STATE of South Dakota, Plaintiff-Respondent, v. John Steven O'CONNOR, Defendant, and Danvers John Jansen, Defendant-Appellant.

No. 10675.

Supreme Court of South Dakota.

November 24, 1969.

*725 William D. Kenyon, Sioux Falls, William L. Dickey, Sioux Falls, on the brief, for appellant.

Gordon Mydland, Atty. Gen., R. James Zieser, Asst. Atty. Gen., Pierre, for respondent.

RENTTO, Judge.

On a jury verdict finding defendant Danvers John Jansen guilty of burglary in the third degree he was sentenced to five years' imprisonment in the penitentiary. He appeals from the judgment of conviction claiming that it should be reversed because of error:

1. In the conduct of the preliminary hearing; 2. In the admission into evidence of a lug wrench found in the burglarized premises, and 3. In admitting testimony concerning a driver's license and an insurance identification card which he had in his possession when apprehended.

Since we do not concur in his views we affirm the judgment.
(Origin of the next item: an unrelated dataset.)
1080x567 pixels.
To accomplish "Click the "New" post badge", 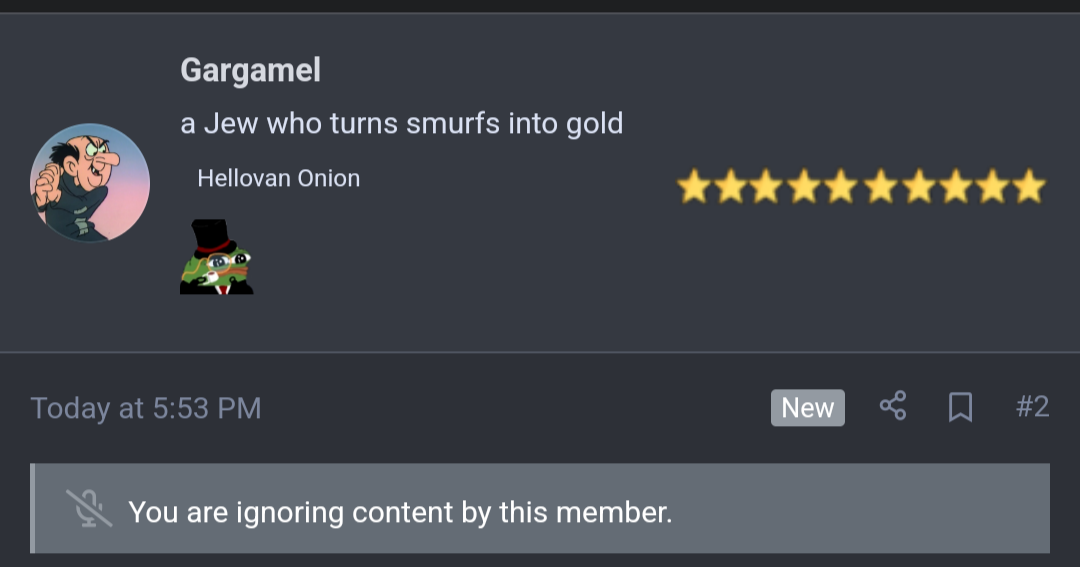I will pyautogui.click(x=807, y=408).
Between two and three o'clock in the morning of Sunday, July 14, 1968, several patrol cars of the Sioux Falls Police Department went to the Edsaler Bar on West 12th Street. The officer first on the scene went to the front of the building while the second one there stationed himself near a door at the rear. They had observed that a large portion of the glass front door of the premises was shattered. On looking through the window in the front of the building the officer saw two men in a crouched position back of the serving bar, one of whom he recognized as the appellant. When they straightened up they saw him and took off for the rear door. Only one of them, O'Connor the other defendant, came out through the back door. He was promptly taken into custody.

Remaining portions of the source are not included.